Every pantry of my childhood held several tall red cans of salmon, with a silvery, leaping fish portrayed in a little oval on the label. Salmon in the tall can was cheaper than the squat cans of Starkist tuna, and you could stretch one can to feed a family of four---especially if one of the members was ME; I hated the stuff.
I still can't abide eating it, but have turned out countless little paving-stones over the years, starting with about ten crushed Premium crackers, and the clunky cylinder of salmon laid out on a white plate, so as to dissect it from all those pesky little bones (especially the crunchy round ones---they had a fossily look to them, like something in a line-drawing in my sciencebook).
And even after I caught on to the "don't cook fish too long" trick, I marveled at the soft, mushy pinkfleshed fish, and wondered HOW LONG it took to cook those bones to that crumbly, edible stage. My Grandpa would walk up beside Mammaw as she "picked over" the fish for cooking, and pick up every little round cylinder, crunching it between his back teeth with evident enjoyment.
The silver skin had a strong fishy/tincan tang to it, and it was stripped away, leaving just the soft pinkness of the fish itself, which was crumbled into a bowl with a little minced onion, the cracker crumbs, and an egg, as well as the secret--a teaspoon or so of Blue Plate mayonnaise, which lifted the everyday dish from the level of ordinary cooks' efforts to a special flavor known only at our table.
And was there a hierachy in the croquette-cooking set, with some cooks sneering at other cooks' amount of flour paste used to "stretch" the salmon? You gotta know that in the Southern kitchen, you might cut corners and stretch stuff and add an extra can of water to the Minute Maid at HOME, but not for company, and certainly not for taking to someone else's house or to any potluck gathering.
A cook's reputation was ALL, and a cook or two would coyly mention that hers was a "six-cracker" recipe, when the standard per tall can was ten, and I'm sure, though I never heard it, were those of "sleeve a' crackers" reputation, right down there with the trashy in their ways and the all-around stingy.
Tablespoons of the mixture were dropped gently into melted Crisco or oil in the big black skillet; after a good crusting on the bottom, they were flipped, then mashed just a tiny bit flatter with the egg turner to make them solid and well done all through. Onto a plate with paper towels when they were browned on the other side. Ours didn't seem to have any soft center---they looked more like crispy little pancakes with chunky bits of fish and little white or golden shards of fragrant onion.
Tartar sauce was the favored accompaniment, made up cool and tart while the patties were frying---a spoon or so of finely chopped home-canned dill pickle and an equal amount of sweet onion, cut about the size of rice---all stirred into perhaps a half-cup of cold mayo with a dribble of the salty, dilly juice from the pickle jar.
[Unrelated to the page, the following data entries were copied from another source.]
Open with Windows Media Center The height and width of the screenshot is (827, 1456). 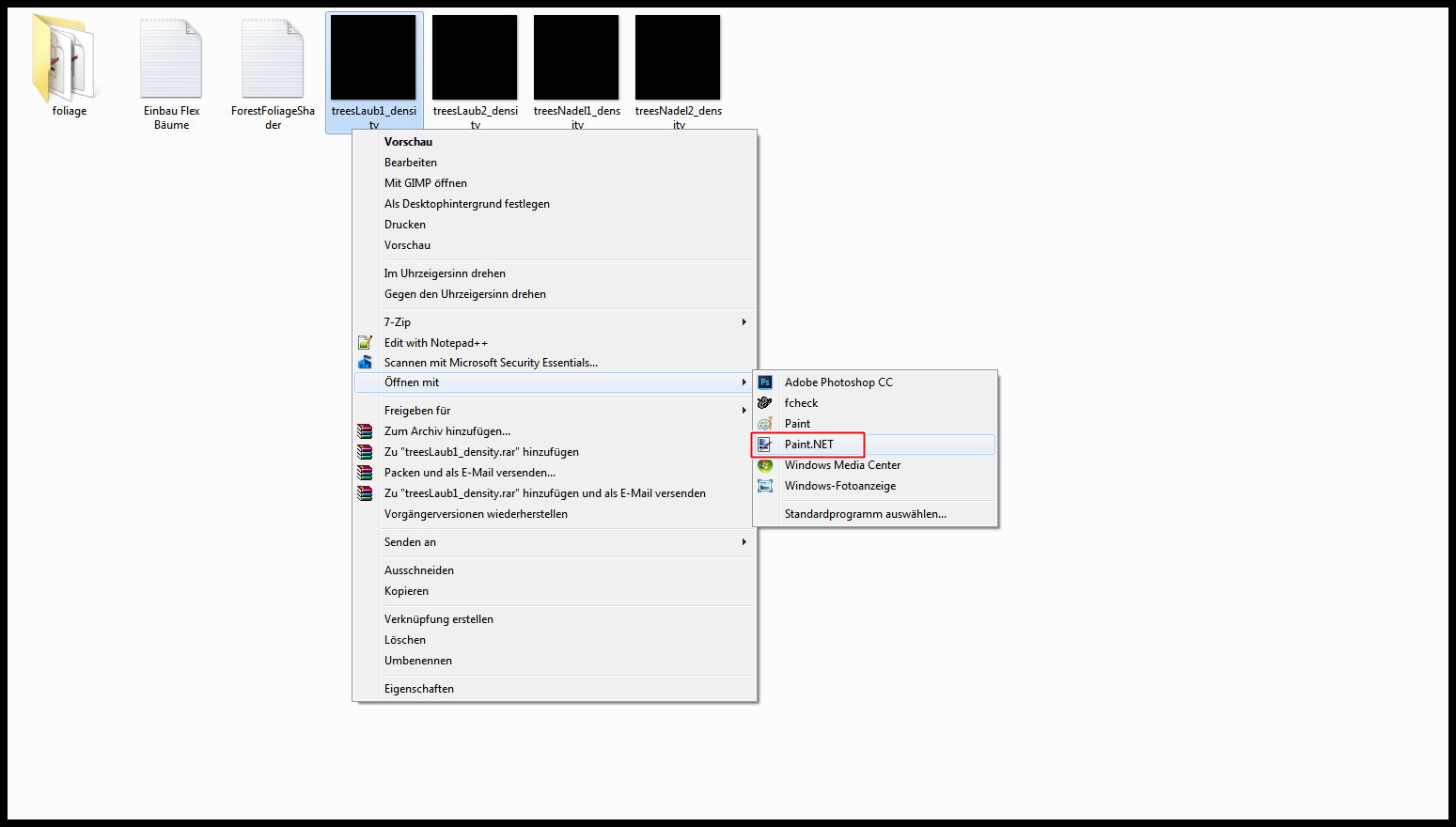(842, 465)
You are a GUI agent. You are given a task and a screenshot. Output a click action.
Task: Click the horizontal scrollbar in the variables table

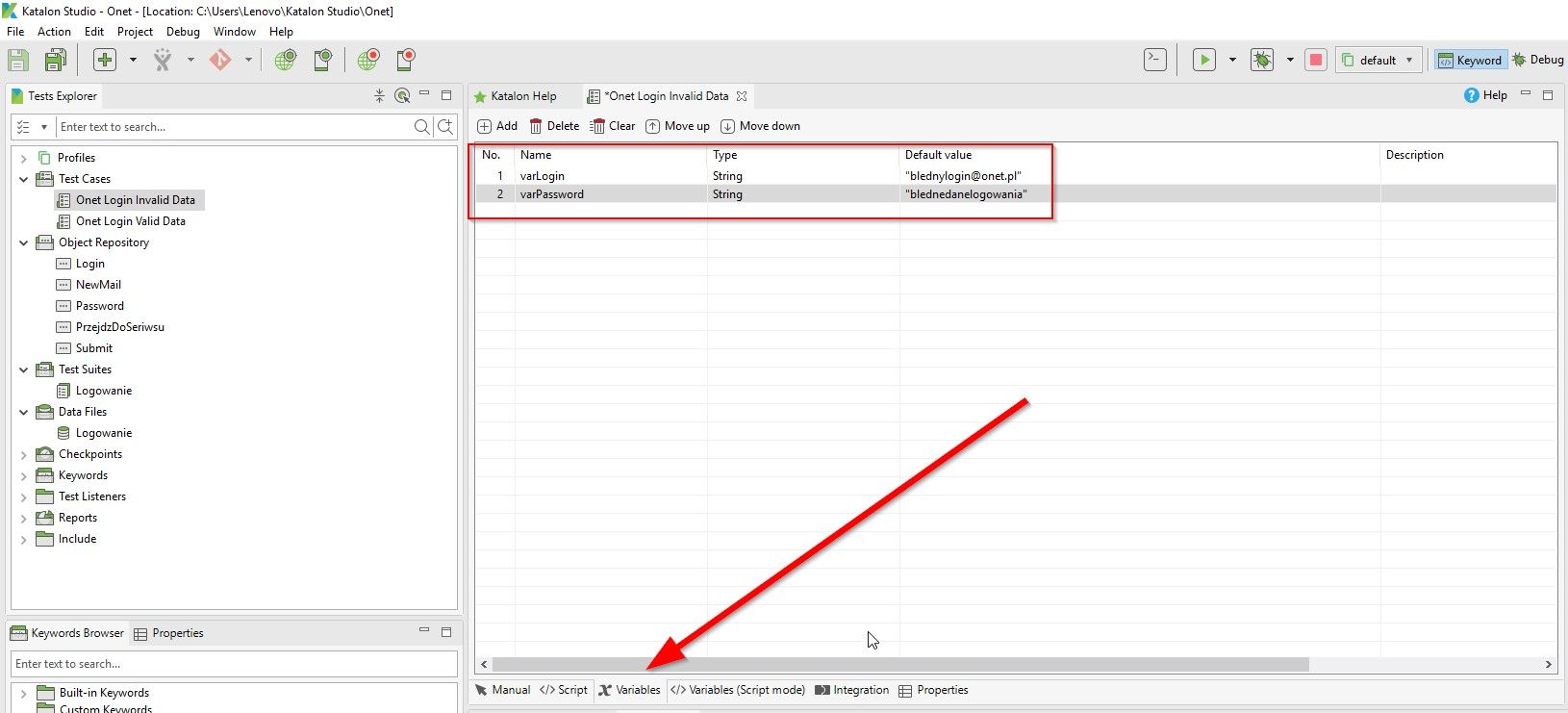coord(899,664)
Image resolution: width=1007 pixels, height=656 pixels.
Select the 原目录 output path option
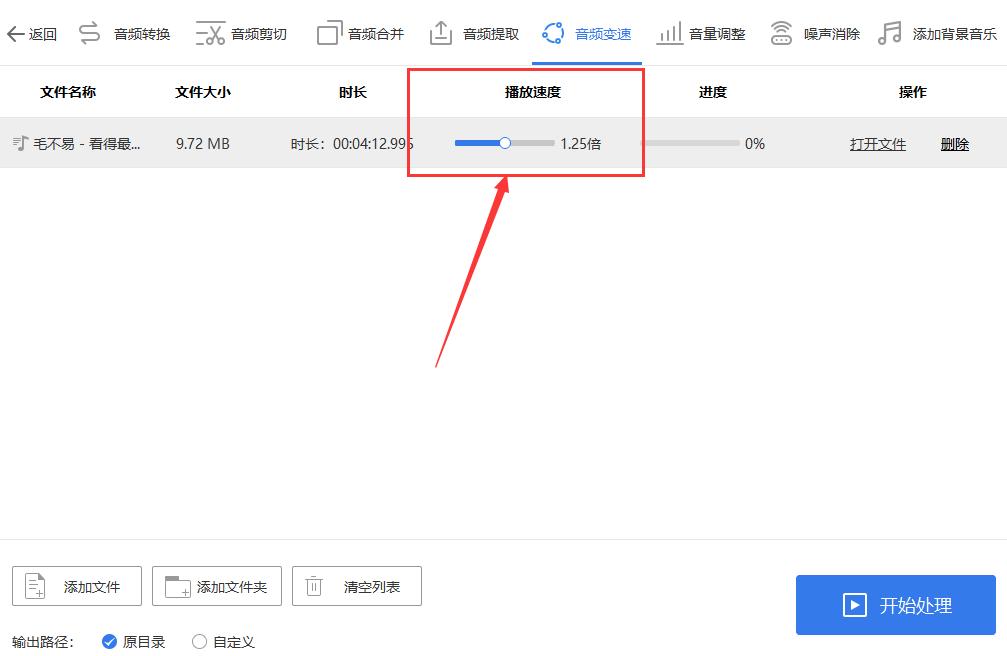coord(110,643)
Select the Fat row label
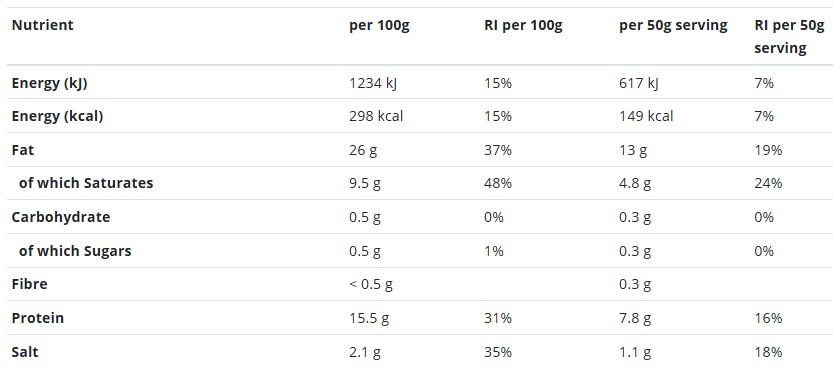This screenshot has height=389, width=833. [23, 150]
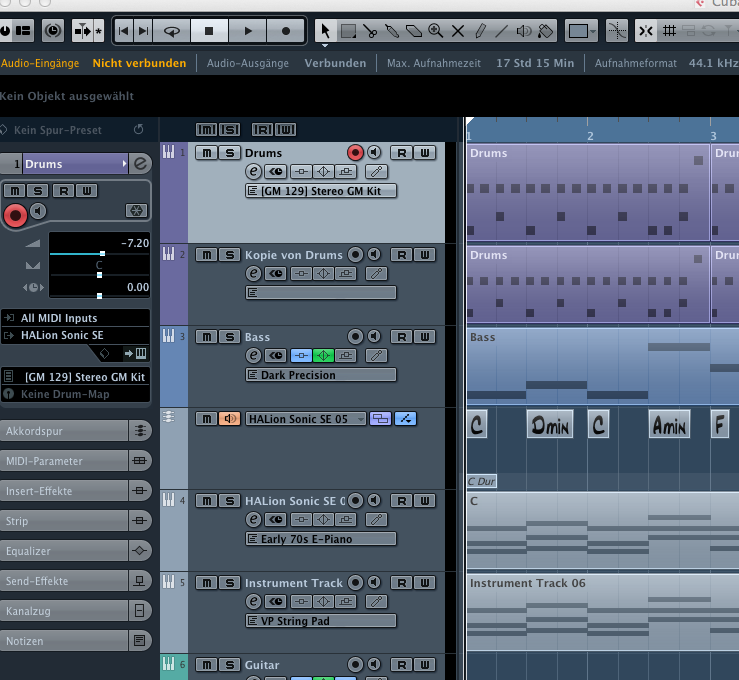Disable record enable on the Drums track
This screenshot has width=739, height=680.
pos(355,153)
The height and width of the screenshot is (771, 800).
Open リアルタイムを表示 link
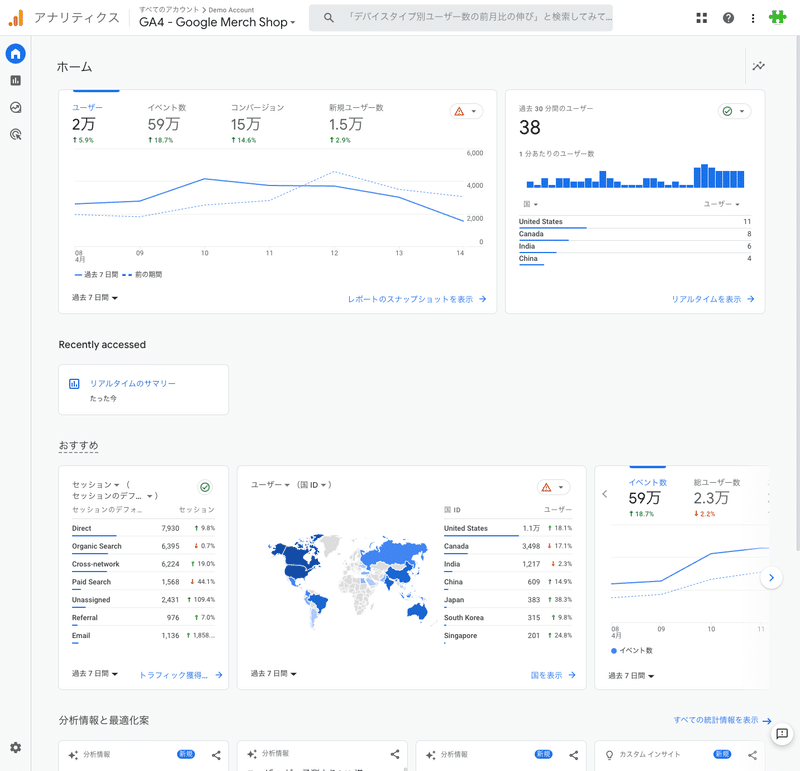pyautogui.click(x=713, y=299)
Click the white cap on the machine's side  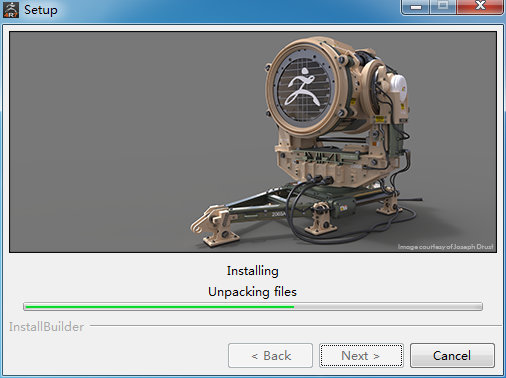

I liked the sauce very much, and still follow that exact recipe today, for accompanying all fried seafoods or fish of any sort.
I don't make the patties too often any more---short cans of the candypink "fancy" salmon stand in my own pantry, for Caro's favorite salad, made up like tuna, but with a bit of the tartar sauce stirred into the right-out-of-the-can fish, for a nice cool dinner to take to work, or for Summer lunches. Chris likes little bites of it on crackers as a nibble while supper is cooking.
Chris' children remember their maternal Grandma’s making the salmon patties almost every time they visited her house---her other mainstay was fried chicken tenders, and both dishes are still favorites of them all. She was a lovely woman, slender and spare of aspect and word, but very kind to me, in my role of outsider joining her family. Her soft voice echoed her kindness and generosity of Spirit, and I remember her fondly.
Almost all the women I knew who made those salmon patties spoke in the same soft, gentle tones, and I think perhaps the secret of the flavor and the charm lay in the pronunciation common to all:
"Would Y'all want some sal-mon paddehs for supper?"
Oh, I didn't know that anyone else knew about salmon patties. We would have them about once a week, and my sister and I loved them! Mom would make a gravy out of the pan juices when she finished, and man, was it good. BUT, she never took the bones out...she just cooked them with everything else.
ReplyDeleteAnother thing we had quite often was salmon and rice. Which is simply a heated can of salmon poured over cooked rice. Decicious with home made biscuits. For this sister and I played a game. Whoever got the most bones was the winner. We never won anything...it was enough to just be the winner!
Salmon croquettes. That is a blast from the past. Hadn't thought about those in ages!